> [Text block]
Fact of the Day (2/28) - Philip Ahn

Philip Ahn was an outstanding Korean-American actor and community leader. Ahn was a pioneer: he was the first Korean American to have appeared in Hollywood movies and first Asian American with a star on the Hollywood Walk of Fame. Born on March 29, 1905, in Highland Park, California, he was the first Korean American citizen born in the United States. Ahn’s father was a diplomat and his mother was only the second Korean woman at the time in the country. He went to high school and graduated as the valedictorian and then studied at the University of Southern California. Although he wanted to be an actor, his mother did not and wanted him to focus on his studies instead and even grounded him for days. His father encouraged him to be the best actor possible, and he started to take drama and speech classes to improve his performance. However, that did not essentially give him opportunities. Producers discriminated him early in his career and wanted him to portray stereotypical “yellow peril” roles with heavy Asian accents. In one instance, Ahn was rejected from a role, because his English was too good. Still, Ahn persevered and acted in many films, such as The Story of Dr. WassellDaughter of ShanghaiThoroughly Modern Millie. Moreover, aside from acting, Ahn was a profound leader, advocate, and spokesperson for the Korean American community.

"The screen is not restricted to one class of people,” Ahn expressed, "and through bringing the customs of one country to another it creates understanding among the peoples; thus eventually international relations will be brought about.”

> [Your instructions] Decide whether each statement agrees with the Philip Ahn text, answering yes or no and quoting the words from the text that settle it. 1. Ahn was born in Highland Park, California. 2. Ahn's mother encouraged him to become an actor. 3. Ahn once lost a role because his English was too good.

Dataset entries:
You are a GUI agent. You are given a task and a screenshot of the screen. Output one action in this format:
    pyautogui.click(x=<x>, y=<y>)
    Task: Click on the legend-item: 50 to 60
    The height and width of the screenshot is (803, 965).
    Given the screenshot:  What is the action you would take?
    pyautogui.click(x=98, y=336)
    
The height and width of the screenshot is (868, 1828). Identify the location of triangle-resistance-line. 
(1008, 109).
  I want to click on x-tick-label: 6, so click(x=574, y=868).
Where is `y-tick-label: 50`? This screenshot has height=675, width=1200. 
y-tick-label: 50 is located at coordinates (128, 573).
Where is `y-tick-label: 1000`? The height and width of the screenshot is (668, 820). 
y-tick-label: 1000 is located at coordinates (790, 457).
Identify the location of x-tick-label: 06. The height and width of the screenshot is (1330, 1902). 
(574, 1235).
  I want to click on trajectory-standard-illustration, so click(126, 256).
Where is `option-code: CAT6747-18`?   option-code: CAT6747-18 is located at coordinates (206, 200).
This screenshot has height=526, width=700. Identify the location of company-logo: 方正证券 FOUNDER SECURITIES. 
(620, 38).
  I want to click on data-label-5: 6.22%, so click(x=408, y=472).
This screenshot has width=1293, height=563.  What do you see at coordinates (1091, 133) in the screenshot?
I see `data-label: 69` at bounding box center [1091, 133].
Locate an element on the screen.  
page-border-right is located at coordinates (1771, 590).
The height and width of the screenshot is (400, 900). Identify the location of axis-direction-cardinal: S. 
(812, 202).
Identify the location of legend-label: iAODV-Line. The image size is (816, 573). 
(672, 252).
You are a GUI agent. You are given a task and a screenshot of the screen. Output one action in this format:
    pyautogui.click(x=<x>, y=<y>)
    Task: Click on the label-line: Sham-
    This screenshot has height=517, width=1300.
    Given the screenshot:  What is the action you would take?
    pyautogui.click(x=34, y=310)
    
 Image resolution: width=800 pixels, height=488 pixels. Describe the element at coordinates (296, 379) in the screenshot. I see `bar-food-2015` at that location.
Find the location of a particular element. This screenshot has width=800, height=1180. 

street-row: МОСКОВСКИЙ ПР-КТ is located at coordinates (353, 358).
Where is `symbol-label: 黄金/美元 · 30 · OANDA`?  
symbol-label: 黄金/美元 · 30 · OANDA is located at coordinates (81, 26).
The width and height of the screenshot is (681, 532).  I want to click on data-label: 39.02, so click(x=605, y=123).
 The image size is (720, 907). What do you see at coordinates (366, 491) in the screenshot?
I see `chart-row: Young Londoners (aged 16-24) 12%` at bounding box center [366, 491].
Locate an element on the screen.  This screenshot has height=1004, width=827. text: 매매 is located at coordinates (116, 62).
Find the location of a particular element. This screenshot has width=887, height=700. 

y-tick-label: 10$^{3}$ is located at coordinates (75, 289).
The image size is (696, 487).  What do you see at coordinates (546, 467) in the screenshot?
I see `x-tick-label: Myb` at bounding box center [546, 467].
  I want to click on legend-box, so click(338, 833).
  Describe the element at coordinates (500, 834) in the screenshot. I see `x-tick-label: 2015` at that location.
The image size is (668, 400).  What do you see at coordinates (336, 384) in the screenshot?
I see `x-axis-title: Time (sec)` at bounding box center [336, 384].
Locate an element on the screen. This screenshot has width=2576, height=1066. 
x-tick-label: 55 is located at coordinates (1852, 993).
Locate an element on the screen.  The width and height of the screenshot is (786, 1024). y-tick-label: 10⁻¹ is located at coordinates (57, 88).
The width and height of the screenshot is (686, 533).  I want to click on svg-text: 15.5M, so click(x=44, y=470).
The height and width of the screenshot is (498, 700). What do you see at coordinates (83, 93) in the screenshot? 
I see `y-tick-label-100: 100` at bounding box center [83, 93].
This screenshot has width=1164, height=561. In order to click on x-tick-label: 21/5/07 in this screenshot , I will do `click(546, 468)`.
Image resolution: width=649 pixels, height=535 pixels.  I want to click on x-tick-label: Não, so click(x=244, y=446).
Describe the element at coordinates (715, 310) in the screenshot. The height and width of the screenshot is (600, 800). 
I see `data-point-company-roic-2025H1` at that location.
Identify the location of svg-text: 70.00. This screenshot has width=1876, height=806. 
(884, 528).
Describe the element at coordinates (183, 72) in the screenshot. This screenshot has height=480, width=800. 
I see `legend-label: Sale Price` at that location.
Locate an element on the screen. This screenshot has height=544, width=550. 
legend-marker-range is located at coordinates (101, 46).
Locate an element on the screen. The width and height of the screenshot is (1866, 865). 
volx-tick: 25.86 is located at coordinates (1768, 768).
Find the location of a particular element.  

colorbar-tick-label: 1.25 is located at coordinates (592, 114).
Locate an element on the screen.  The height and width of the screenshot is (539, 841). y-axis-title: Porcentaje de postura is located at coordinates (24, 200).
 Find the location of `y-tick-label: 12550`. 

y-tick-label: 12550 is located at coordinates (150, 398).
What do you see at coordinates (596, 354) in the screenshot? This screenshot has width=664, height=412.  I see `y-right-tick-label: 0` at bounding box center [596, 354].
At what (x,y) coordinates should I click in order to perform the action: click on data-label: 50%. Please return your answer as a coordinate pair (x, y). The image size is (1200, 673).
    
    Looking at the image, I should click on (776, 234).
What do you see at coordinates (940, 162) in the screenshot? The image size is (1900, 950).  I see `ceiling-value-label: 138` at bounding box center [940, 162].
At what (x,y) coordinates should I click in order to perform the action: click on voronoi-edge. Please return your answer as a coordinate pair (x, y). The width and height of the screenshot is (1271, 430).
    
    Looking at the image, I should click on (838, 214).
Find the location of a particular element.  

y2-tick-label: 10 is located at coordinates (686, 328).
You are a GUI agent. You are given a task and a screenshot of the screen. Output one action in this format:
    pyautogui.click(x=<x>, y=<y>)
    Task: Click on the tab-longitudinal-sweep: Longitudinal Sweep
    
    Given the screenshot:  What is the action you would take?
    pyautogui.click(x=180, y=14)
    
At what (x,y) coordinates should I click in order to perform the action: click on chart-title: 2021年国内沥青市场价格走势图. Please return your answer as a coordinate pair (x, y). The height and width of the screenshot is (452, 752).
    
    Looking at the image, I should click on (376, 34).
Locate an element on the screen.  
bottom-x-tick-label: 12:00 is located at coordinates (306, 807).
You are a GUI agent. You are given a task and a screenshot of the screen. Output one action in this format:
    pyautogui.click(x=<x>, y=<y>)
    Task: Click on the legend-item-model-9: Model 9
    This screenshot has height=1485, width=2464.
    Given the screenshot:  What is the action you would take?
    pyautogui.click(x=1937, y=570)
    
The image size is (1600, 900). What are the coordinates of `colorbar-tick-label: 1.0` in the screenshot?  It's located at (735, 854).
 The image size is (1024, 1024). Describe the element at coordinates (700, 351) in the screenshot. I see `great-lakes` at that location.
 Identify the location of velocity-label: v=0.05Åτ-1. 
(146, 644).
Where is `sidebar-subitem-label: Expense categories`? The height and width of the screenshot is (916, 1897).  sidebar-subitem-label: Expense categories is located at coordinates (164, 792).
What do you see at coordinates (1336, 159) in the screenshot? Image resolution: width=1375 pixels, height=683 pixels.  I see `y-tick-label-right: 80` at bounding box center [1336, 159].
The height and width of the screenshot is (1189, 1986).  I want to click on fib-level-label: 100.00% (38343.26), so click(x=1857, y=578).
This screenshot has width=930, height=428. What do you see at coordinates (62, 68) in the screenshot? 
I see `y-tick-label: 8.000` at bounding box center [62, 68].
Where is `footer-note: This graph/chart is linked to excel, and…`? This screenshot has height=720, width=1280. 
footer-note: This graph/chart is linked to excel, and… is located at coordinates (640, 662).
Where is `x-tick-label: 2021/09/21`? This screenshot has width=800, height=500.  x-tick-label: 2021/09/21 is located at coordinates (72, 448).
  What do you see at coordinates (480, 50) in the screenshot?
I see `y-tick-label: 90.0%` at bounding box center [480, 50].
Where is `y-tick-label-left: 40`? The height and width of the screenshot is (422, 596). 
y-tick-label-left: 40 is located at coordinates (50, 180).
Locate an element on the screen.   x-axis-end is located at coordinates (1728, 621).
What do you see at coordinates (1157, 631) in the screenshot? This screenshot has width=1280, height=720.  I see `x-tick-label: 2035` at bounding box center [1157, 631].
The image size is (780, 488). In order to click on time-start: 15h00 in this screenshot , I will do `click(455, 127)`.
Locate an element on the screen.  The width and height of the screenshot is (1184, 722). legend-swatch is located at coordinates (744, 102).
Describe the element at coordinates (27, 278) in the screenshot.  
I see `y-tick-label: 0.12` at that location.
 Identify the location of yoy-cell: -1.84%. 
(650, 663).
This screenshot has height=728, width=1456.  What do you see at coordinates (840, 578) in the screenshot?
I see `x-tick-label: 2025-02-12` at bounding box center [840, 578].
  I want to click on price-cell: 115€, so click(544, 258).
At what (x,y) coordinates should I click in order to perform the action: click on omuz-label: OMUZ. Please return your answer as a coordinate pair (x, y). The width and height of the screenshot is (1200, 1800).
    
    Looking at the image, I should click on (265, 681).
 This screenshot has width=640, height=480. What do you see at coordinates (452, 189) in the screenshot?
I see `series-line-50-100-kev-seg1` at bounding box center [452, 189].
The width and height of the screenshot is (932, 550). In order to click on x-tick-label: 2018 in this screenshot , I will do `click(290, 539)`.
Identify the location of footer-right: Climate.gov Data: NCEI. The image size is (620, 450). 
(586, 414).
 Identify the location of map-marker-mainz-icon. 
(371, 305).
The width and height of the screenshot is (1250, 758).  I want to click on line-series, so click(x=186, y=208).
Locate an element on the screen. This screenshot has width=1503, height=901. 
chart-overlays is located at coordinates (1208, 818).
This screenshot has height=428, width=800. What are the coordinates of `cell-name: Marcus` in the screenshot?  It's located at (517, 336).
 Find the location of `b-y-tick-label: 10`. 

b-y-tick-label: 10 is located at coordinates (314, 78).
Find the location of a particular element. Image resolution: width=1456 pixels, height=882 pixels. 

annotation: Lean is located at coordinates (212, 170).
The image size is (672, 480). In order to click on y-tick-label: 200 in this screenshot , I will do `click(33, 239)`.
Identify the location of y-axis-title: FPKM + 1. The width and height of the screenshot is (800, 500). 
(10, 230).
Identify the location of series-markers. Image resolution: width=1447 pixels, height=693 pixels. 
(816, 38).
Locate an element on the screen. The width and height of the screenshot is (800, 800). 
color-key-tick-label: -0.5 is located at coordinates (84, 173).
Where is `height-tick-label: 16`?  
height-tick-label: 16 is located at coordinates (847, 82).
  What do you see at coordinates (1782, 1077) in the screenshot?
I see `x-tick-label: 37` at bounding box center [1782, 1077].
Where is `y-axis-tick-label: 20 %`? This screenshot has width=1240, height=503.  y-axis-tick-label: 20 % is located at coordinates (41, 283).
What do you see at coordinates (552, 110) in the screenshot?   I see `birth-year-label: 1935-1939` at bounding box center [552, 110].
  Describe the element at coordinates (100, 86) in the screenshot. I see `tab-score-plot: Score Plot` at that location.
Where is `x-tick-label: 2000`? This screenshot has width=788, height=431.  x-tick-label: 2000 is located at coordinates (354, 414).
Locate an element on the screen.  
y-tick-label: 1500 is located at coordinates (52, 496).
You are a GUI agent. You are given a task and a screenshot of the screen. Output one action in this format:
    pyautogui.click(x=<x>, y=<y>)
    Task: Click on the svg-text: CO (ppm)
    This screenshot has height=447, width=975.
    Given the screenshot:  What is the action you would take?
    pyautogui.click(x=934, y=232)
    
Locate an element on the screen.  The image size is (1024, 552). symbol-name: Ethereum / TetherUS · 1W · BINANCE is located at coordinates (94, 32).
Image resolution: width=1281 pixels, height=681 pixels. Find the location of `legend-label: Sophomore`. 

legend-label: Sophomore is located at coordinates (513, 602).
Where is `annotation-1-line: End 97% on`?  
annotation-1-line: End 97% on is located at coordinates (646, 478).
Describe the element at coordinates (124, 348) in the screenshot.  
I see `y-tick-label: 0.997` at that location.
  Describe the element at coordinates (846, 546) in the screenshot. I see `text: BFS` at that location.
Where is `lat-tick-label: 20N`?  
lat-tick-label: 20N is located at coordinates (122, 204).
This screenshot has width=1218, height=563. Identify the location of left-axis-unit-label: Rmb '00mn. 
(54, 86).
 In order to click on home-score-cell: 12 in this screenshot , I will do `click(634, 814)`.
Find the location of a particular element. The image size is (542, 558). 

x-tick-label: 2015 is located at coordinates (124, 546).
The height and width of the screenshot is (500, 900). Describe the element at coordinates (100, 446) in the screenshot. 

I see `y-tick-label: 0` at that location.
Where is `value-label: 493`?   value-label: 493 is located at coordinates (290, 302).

> [Answer box]
1. Yes: "Born on March 29, 1905, in Highland Park, California"
2. No: "his mother did not and wanted him to focus on his studies instead"
3. Yes: "Ahn was rejected from a role, because his English was too good"